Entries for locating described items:
╔══
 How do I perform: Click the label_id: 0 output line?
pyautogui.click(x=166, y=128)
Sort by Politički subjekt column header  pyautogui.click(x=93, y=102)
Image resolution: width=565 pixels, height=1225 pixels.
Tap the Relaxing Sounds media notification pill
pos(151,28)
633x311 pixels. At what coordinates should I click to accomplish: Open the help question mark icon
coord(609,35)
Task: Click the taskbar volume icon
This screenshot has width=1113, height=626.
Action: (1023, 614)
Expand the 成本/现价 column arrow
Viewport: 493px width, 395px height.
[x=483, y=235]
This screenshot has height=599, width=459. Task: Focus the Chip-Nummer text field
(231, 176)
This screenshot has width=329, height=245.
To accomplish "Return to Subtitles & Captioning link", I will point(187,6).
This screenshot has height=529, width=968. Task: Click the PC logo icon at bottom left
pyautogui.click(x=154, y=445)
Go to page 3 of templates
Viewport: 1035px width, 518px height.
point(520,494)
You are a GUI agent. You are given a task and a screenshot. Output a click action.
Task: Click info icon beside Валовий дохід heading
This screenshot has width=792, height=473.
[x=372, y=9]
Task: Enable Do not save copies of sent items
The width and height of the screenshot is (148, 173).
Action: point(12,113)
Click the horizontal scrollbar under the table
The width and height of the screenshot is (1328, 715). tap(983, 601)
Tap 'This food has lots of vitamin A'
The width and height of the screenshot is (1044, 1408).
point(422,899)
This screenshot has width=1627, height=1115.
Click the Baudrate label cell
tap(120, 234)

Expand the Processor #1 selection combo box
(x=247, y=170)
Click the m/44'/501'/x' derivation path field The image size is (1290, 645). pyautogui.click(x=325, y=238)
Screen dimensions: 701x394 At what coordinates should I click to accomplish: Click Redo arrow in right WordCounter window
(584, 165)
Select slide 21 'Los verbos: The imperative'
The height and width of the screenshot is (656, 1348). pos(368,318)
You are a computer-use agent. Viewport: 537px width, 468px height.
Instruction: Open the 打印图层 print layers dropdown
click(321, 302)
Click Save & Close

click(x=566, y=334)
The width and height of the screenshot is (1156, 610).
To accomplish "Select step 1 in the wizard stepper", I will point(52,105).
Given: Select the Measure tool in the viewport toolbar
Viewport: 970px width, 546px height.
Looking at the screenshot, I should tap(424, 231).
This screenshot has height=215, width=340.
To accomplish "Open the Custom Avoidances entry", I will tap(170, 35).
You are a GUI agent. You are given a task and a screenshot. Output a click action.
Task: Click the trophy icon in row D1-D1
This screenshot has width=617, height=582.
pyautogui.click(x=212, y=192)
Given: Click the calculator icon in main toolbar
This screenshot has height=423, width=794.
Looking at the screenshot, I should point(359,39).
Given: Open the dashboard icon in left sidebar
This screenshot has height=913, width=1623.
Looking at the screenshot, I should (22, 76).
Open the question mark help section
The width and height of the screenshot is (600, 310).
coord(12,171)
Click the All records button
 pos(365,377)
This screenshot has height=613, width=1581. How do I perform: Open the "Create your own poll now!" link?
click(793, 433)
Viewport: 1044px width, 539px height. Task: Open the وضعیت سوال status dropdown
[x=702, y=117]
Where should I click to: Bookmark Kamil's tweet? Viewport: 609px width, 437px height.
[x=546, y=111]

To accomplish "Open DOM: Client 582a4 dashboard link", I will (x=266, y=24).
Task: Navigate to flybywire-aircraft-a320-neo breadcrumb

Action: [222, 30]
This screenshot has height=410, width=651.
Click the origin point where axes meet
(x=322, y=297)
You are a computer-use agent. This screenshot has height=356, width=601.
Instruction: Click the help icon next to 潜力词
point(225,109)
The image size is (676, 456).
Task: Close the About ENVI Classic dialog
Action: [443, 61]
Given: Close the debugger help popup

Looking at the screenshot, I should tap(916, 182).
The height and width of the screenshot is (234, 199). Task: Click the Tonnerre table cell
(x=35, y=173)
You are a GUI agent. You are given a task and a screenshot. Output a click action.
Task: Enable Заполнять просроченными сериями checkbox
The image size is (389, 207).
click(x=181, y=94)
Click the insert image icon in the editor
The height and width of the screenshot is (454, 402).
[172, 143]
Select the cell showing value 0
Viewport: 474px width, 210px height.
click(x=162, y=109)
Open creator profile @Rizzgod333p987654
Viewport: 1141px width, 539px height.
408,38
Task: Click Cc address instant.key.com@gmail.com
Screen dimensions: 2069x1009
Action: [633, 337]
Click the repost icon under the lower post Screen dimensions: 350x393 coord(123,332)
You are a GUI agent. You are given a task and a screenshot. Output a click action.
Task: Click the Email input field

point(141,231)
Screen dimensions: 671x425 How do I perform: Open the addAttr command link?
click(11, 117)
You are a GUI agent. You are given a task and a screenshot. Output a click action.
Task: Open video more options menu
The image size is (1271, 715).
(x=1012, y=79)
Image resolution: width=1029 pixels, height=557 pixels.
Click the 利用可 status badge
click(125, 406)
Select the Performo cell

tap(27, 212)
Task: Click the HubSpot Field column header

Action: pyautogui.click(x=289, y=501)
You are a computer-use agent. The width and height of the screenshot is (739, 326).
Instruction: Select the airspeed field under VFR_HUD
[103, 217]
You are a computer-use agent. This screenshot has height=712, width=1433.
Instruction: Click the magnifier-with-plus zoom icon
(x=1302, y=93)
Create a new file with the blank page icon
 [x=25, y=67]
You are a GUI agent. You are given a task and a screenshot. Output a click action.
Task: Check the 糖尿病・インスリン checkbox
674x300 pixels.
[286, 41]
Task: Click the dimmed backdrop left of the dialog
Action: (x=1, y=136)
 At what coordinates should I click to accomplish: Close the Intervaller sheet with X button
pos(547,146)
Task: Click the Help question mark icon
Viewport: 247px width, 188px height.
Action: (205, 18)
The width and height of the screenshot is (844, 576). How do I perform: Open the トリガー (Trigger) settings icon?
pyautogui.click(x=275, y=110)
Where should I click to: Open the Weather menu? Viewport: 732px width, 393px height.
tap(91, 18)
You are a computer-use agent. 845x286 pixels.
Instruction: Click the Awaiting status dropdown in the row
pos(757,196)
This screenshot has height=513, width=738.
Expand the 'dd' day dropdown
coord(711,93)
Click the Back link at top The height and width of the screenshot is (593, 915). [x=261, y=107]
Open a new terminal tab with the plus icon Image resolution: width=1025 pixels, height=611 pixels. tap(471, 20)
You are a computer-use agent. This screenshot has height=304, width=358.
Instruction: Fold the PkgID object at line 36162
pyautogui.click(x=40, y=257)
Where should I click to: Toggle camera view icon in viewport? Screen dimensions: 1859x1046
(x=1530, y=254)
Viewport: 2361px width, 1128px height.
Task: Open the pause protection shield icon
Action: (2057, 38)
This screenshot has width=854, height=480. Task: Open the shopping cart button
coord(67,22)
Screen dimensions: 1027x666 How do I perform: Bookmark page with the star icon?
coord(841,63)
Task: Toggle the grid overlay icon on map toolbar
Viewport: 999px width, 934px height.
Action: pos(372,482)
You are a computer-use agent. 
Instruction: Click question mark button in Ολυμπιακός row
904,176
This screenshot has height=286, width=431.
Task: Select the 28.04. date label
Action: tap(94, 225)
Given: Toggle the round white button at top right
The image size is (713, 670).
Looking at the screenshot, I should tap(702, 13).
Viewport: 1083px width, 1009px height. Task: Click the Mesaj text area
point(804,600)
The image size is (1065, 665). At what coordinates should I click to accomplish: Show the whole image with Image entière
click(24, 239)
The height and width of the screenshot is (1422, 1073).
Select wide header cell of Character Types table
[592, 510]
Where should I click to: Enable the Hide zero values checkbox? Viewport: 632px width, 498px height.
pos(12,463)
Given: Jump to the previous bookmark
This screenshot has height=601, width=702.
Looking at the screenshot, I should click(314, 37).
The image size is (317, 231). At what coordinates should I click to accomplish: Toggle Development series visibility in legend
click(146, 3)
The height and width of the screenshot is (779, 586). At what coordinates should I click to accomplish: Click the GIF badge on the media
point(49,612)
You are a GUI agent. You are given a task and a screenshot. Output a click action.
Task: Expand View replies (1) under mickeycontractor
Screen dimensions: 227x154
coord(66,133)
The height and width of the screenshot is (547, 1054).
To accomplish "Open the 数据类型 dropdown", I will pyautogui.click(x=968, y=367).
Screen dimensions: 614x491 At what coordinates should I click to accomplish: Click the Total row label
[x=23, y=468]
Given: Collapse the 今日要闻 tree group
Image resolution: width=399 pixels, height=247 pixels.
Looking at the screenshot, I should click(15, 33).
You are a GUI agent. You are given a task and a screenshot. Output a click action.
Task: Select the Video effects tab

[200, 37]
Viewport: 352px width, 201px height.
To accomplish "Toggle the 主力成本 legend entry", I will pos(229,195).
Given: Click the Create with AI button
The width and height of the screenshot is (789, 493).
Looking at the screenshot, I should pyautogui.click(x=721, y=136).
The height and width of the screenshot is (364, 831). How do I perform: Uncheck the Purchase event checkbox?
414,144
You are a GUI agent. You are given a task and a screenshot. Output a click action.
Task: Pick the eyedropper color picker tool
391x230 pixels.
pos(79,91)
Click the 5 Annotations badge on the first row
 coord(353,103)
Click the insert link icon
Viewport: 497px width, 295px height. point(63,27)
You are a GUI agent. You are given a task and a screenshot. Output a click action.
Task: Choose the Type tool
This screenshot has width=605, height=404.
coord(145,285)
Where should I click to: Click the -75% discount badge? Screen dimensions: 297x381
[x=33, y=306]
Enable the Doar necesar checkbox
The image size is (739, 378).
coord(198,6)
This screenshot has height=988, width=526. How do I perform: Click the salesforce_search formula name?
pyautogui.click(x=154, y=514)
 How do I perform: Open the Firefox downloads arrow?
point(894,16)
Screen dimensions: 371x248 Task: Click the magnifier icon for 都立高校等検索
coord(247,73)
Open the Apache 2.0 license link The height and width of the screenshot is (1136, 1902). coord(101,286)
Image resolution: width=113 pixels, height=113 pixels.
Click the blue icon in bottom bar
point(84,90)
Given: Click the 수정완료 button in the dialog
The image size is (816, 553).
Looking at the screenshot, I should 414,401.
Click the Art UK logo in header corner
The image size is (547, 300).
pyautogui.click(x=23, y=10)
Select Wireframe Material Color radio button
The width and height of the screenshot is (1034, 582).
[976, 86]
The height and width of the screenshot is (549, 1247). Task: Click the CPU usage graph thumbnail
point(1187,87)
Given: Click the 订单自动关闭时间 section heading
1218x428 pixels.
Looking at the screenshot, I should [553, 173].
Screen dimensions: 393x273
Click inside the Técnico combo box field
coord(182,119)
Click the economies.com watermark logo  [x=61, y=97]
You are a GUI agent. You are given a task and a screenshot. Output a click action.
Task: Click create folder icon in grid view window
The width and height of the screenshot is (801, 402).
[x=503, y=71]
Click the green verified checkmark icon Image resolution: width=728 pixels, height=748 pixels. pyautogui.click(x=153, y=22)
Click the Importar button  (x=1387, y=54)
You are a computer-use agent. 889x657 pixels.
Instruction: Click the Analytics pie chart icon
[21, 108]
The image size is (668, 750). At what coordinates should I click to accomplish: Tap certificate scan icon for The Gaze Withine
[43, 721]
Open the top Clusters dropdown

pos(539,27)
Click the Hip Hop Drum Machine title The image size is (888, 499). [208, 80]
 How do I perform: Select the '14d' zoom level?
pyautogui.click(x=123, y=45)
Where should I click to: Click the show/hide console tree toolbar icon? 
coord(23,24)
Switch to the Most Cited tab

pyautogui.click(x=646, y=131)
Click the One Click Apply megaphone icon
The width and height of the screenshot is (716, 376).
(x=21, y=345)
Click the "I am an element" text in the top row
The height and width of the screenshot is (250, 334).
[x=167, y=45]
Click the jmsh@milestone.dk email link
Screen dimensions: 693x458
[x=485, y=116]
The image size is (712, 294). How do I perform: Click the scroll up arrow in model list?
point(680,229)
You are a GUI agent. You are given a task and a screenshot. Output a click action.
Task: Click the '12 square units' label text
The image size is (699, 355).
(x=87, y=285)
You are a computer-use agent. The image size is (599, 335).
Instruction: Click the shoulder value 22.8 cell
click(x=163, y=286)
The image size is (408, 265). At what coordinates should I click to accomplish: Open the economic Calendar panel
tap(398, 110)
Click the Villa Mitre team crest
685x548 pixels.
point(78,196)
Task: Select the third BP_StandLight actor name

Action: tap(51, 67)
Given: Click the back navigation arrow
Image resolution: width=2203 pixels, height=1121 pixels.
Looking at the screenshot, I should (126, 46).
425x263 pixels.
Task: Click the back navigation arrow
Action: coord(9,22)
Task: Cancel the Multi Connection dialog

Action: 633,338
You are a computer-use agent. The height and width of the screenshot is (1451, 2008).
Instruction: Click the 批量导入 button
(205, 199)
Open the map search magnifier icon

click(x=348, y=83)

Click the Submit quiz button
╚══
Task goal: Duplicate the entries from the very beginning down through the line that contains "The height and width of the screenshot is (656, 1348).", including that line.

Output for this exercise:
 How do I perform: Click the label_id: 0 output line?
pyautogui.click(x=166, y=128)
Sort by Politički subjekt column header  pyautogui.click(x=93, y=102)
Image resolution: width=565 pixels, height=1225 pixels.
Tap the Relaxing Sounds media notification pill
pos(151,28)
633x311 pixels. At what coordinates should I click to accomplish: Open the help question mark icon
coord(609,35)
Task: Click the taskbar volume icon
This screenshot has width=1113, height=626.
Action: (1023, 614)
Expand the 成本/现价 column arrow
Viewport: 493px width, 395px height.
[x=483, y=235]
This screenshot has height=599, width=459. Task: Focus the Chip-Nummer text field
(231, 176)
This screenshot has width=329, height=245.
To accomplish "Return to Subtitles & Captioning link", I will point(187,6).
This screenshot has height=529, width=968. Task: Click the PC logo icon at bottom left
pyautogui.click(x=154, y=445)
Go to page 3 of templates
Viewport: 1035px width, 518px height.
point(520,494)
You are a GUI agent. You are given a task and a screenshot. Output a click action.
Task: Click info icon beside Валовий дохід heading
This screenshot has width=792, height=473.
[x=372, y=9]
Task: Enable Do not save copies of sent items
The width and height of the screenshot is (148, 173).
Action: point(12,113)
Click the horizontal scrollbar under the table
The width and height of the screenshot is (1328, 715). tap(983, 601)
Tap 'This food has lots of vitamin A'
The width and height of the screenshot is (1044, 1408).
point(422,899)
This screenshot has width=1627, height=1115.
Click the Baudrate label cell
tap(120, 234)

Expand the Processor #1 selection combo box
(x=247, y=170)
Click the m/44'/501'/x' derivation path field The image size is (1290, 645). pyautogui.click(x=325, y=238)
Screen dimensions: 701x394 At what coordinates should I click to accomplish: Click Redo arrow in right WordCounter window
(584, 165)
Select slide 21 'Los verbos: The imperative'
The height and width of the screenshot is (656, 1348). pos(368,318)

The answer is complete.